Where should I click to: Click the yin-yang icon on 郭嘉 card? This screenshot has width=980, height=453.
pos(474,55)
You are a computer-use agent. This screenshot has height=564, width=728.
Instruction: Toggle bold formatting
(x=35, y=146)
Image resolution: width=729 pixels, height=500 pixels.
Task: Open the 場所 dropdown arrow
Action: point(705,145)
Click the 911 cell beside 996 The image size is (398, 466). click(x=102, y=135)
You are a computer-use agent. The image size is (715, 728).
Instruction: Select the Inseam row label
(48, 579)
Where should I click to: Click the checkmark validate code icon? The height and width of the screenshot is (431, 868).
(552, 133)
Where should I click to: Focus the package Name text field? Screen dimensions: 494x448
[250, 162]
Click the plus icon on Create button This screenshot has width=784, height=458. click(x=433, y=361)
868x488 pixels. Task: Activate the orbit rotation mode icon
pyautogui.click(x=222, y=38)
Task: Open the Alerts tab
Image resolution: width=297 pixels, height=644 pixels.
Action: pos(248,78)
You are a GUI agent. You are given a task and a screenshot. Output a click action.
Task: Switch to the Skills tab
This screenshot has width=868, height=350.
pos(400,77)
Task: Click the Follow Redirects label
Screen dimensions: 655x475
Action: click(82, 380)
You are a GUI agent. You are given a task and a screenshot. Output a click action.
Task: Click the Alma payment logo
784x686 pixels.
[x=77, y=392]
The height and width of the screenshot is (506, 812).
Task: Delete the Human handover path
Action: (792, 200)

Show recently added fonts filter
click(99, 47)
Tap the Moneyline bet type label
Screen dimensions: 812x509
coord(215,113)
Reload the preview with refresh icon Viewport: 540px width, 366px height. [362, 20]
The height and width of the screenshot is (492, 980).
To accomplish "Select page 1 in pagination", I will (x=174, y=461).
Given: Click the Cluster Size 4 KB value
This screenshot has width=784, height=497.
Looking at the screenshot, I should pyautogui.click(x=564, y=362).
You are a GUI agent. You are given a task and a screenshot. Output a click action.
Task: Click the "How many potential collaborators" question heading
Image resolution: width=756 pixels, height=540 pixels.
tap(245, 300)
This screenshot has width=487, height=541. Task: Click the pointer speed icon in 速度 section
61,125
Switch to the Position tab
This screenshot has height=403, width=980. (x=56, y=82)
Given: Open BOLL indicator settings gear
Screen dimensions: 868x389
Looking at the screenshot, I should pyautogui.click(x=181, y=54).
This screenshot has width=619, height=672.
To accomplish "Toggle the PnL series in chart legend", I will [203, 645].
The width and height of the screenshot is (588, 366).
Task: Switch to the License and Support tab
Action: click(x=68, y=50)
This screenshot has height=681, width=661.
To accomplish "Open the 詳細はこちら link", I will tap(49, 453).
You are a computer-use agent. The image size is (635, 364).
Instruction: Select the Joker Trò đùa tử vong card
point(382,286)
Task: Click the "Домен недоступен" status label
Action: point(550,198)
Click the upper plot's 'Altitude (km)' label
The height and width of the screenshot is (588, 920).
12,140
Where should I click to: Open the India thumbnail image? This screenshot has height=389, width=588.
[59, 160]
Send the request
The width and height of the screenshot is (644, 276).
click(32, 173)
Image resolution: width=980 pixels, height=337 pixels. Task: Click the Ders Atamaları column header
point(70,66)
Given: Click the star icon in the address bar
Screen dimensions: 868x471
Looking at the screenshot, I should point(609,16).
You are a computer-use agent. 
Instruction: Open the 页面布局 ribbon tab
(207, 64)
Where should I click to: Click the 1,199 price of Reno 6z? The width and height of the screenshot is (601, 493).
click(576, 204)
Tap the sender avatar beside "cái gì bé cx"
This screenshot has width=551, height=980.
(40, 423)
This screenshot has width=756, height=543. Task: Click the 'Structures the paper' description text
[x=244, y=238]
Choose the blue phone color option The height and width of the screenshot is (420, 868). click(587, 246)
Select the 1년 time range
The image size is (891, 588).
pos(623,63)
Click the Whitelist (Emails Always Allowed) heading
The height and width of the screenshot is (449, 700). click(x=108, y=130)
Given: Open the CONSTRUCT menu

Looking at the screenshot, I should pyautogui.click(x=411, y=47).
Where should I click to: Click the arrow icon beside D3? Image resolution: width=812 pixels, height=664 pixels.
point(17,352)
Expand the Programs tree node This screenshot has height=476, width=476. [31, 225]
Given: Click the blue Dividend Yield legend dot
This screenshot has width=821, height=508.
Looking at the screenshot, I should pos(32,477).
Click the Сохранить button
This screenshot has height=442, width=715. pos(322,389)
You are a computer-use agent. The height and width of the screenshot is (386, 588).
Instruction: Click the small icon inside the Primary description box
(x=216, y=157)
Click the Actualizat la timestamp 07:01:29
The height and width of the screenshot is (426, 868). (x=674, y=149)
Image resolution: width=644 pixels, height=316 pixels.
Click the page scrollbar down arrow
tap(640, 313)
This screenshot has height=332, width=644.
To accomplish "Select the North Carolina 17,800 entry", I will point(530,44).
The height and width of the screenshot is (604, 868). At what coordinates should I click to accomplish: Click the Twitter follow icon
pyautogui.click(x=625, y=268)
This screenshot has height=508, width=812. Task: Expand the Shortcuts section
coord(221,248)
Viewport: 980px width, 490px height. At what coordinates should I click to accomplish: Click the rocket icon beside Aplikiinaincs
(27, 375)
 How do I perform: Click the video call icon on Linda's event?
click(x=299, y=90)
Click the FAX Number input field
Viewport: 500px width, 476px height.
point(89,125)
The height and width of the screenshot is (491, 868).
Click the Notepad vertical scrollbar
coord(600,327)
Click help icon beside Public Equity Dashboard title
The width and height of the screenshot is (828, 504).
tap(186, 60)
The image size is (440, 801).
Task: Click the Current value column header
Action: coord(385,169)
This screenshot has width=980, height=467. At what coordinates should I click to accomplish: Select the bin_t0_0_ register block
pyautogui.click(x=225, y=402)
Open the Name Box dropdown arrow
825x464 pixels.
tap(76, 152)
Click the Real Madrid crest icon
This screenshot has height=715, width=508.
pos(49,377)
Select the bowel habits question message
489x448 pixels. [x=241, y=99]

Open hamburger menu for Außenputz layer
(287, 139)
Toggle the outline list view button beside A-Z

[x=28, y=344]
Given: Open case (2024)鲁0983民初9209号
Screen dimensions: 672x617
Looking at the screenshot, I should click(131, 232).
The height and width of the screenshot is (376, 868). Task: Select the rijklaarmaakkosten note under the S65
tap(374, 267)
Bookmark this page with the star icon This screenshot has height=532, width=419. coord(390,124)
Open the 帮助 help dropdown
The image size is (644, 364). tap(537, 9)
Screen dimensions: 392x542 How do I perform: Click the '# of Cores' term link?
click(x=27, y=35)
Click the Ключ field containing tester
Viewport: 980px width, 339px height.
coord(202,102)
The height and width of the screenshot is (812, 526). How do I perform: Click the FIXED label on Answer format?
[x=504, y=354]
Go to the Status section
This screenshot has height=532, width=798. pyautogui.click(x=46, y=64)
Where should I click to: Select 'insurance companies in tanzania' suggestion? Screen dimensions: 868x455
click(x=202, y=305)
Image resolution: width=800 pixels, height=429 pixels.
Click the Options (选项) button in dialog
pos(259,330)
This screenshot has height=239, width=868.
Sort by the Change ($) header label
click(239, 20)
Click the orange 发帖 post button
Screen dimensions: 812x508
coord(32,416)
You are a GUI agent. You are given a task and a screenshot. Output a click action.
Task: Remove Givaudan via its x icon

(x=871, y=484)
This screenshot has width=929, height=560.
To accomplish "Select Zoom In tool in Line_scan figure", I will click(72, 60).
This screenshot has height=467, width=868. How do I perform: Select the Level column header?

■ Goal of the exercise
Precisely reproduce all the entries shown above.

■ Result of this exercise
Where should I click to: Click the yin-yang icon on 郭嘉 card? This screenshot has width=980, height=453.
pos(474,55)
You are a computer-use agent. This screenshot has height=564, width=728.
Instruction: Toggle bold formatting
(x=35, y=146)
Image resolution: width=729 pixels, height=500 pixels.
Task: Open the 場所 dropdown arrow
Action: point(705,145)
Click the 911 cell beside 996 The image size is (398, 466). click(x=102, y=135)
You are a computer-use agent. The image size is (715, 728).
Instruction: Select the Inseam row label
(48, 579)
Where should I click to: Click the checkmark validate code icon? The height and width of the screenshot is (431, 868).
(552, 133)
Where should I click to: Focus the package Name text field? Screen dimensions: 494x448
[250, 162]
Click the plus icon on Create button This screenshot has width=784, height=458. click(x=433, y=361)
868x488 pixels. Task: Activate the orbit rotation mode icon
pyautogui.click(x=222, y=38)
Task: Open the Alerts tab
Image resolution: width=297 pixels, height=644 pixels.
Action: pos(248,78)
You are a GUI agent. You are given a task and a screenshot. Output a click action.
Task: Switch to the Skills tab
This screenshot has width=868, height=350.
pos(400,77)
Task: Click the Follow Redirects label
Screen dimensions: 655x475
Action: click(82, 380)
You are a GUI agent. You are given a task and a screenshot. Output a click action.
Task: Click the Alma payment logo
784x686 pixels.
[x=77, y=392]
The height and width of the screenshot is (506, 812).
Task: Delete the Human handover path
Action: (792, 200)

Show recently added fonts filter
click(99, 47)
Tap the Moneyline bet type label
Screen dimensions: 812x509
coord(215,113)
Reload the preview with refresh icon Viewport: 540px width, 366px height. [362, 20]
The height and width of the screenshot is (492, 980).
To accomplish "Select page 1 in pagination", I will (x=174, y=461).
Given: Click the Cluster Size 4 KB value
This screenshot has width=784, height=497.
Looking at the screenshot, I should pyautogui.click(x=564, y=362).
You are a GUI agent. You are given a task and a screenshot. Output a click action.
Task: Click the "How many potential collaborators" question heading
Image resolution: width=756 pixels, height=540 pixels.
tap(245, 300)
This screenshot has width=487, height=541. Task: Click the pointer speed icon in 速度 section
61,125
Switch to the Position tab
This screenshot has height=403, width=980. (x=56, y=82)
Given: Open BOLL indicator settings gear
Screen dimensions: 868x389
Looking at the screenshot, I should pyautogui.click(x=181, y=54).
This screenshot has width=619, height=672.
To accomplish "Toggle the PnL series in chart legend", I will [203, 645].
The width and height of the screenshot is (588, 366).
Task: Switch to the License and Support tab
Action: click(x=68, y=50)
This screenshot has height=681, width=661.
To accomplish "Open the 詳細はこちら link", I will tap(49, 453).
You are a computer-use agent. The image size is (635, 364).
Instruction: Select the Joker Trò đùa tử vong card
point(382,286)
Task: Click the "Домен недоступен" status label
Action: point(550,198)
Click the upper plot's 'Altitude (km)' label
The height and width of the screenshot is (588, 920).
12,140
Where should I click to: Open the India thumbnail image? This screenshot has height=389, width=588.
[59, 160]
Send the request
The width and height of the screenshot is (644, 276).
click(32, 173)
Image resolution: width=980 pixels, height=337 pixels. Task: Click the Ders Atamaları column header
point(70,66)
Given: Click the star icon in the address bar
Screen dimensions: 868x471
Looking at the screenshot, I should point(609,16).
You are a computer-use agent. 
Instruction: Open the 页面布局 ribbon tab
(207, 64)
Where should I click to: Click the 1,199 price of Reno 6z? The width and height of the screenshot is (601, 493).
click(576, 204)
Tap the sender avatar beside "cái gì bé cx"
This screenshot has width=551, height=980.
(40, 423)
This screenshot has width=756, height=543. Task: Click the 'Structures the paper' description text
[x=244, y=238]
Choose the blue phone color option The height and width of the screenshot is (420, 868). click(587, 246)
Select the 1년 time range
The image size is (891, 588).
pos(623,63)
Click the Whitelist (Emails Always Allowed) heading
The height and width of the screenshot is (449, 700). click(x=108, y=130)
Given: Open the CONSTRUCT menu

Looking at the screenshot, I should pyautogui.click(x=411, y=47).
Where should I click to: Click the arrow icon beside D3? Image resolution: width=812 pixels, height=664 pixels.
point(17,352)
Expand the Programs tree node This screenshot has height=476, width=476. [31, 225]
Given: Click the blue Dividend Yield legend dot
This screenshot has width=821, height=508.
Looking at the screenshot, I should pos(32,477).
Click the Сохранить button
This screenshot has height=442, width=715. pos(322,389)
You are a computer-use agent. The height and width of the screenshot is (386, 588).
Instruction: Click the small icon inside the Primary description box
(x=216, y=157)
Click the Actualizat la timestamp 07:01:29
The height and width of the screenshot is (426, 868). (x=674, y=149)
Image resolution: width=644 pixels, height=316 pixels.
Click the page scrollbar down arrow
tap(640, 313)
This screenshot has height=332, width=644.
To accomplish "Select the North Carolina 17,800 entry", I will point(530,44).
The height and width of the screenshot is (604, 868). At what coordinates should I click to accomplish: Click the Twitter follow icon
pyautogui.click(x=625, y=268)
This screenshot has height=508, width=812. Task: Expand the Shortcuts section
coord(221,248)
Viewport: 980px width, 490px height. At what coordinates should I click to accomplish: Click the rocket icon beside Aplikiinaincs
(27, 375)
 How do I perform: Click the video call icon on Linda's event?
click(x=299, y=90)
Click the FAX Number input field
Viewport: 500px width, 476px height.
point(89,125)
The height and width of the screenshot is (491, 868).
Click the Notepad vertical scrollbar
coord(600,327)
Click help icon beside Public Equity Dashboard title
The width and height of the screenshot is (828, 504).
tap(186, 60)
The image size is (440, 801).
Task: Click the Current value column header
Action: coord(385,169)
This screenshot has width=980, height=467. At what coordinates should I click to accomplish: Select the bin_t0_0_ register block
pyautogui.click(x=225, y=402)
Open the Name Box dropdown arrow
825x464 pixels.
tap(76, 152)
Click the Real Madrid crest icon
This screenshot has height=715, width=508.
pos(49,377)
Select the bowel habits question message
489x448 pixels. [x=241, y=99]

Open hamburger menu for Außenputz layer
(287, 139)
Toggle the outline list view button beside A-Z

[x=28, y=344]
Given: Open case (2024)鲁0983民初9209号
Screen dimensions: 672x617
Looking at the screenshot, I should click(131, 232).
The height and width of the screenshot is (376, 868). Task: Select the rijklaarmaakkosten note under the S65
tap(374, 267)
Bookmark this page with the star icon This screenshot has height=532, width=419. coord(390,124)
Open the 帮助 help dropdown
The image size is (644, 364). tap(537, 9)
Screen dimensions: 392x542 How do I perform: Click the '# of Cores' term link?
click(x=27, y=35)
Click the Ключ field containing tester
Viewport: 980px width, 339px height.
coord(202,102)
The height and width of the screenshot is (812, 526). How do I perform: Click the FIXED label on Answer format?
[x=504, y=354]
Go to the Status section
This screenshot has height=532, width=798. pyautogui.click(x=46, y=64)
Where should I click to: Select 'insurance companies in tanzania' suggestion? Screen dimensions: 868x455
click(x=202, y=305)
Image resolution: width=800 pixels, height=429 pixels.
Click the Options (选项) button in dialog
pos(259,330)
This screenshot has height=239, width=868.
Sort by the Change ($) header label
click(239, 20)
Click the orange 发帖 post button
Screen dimensions: 812x508
coord(32,416)
You are a GUI agent. You are given a task and a screenshot. Output a click action.
Task: Remove Givaudan via its x icon

(x=871, y=484)
This screenshot has width=929, height=560.
To accomplish "Select Zoom In tool in Line_scan figure", I will click(72, 60).
This screenshot has height=467, width=868. How do I perform: Select the Level column header?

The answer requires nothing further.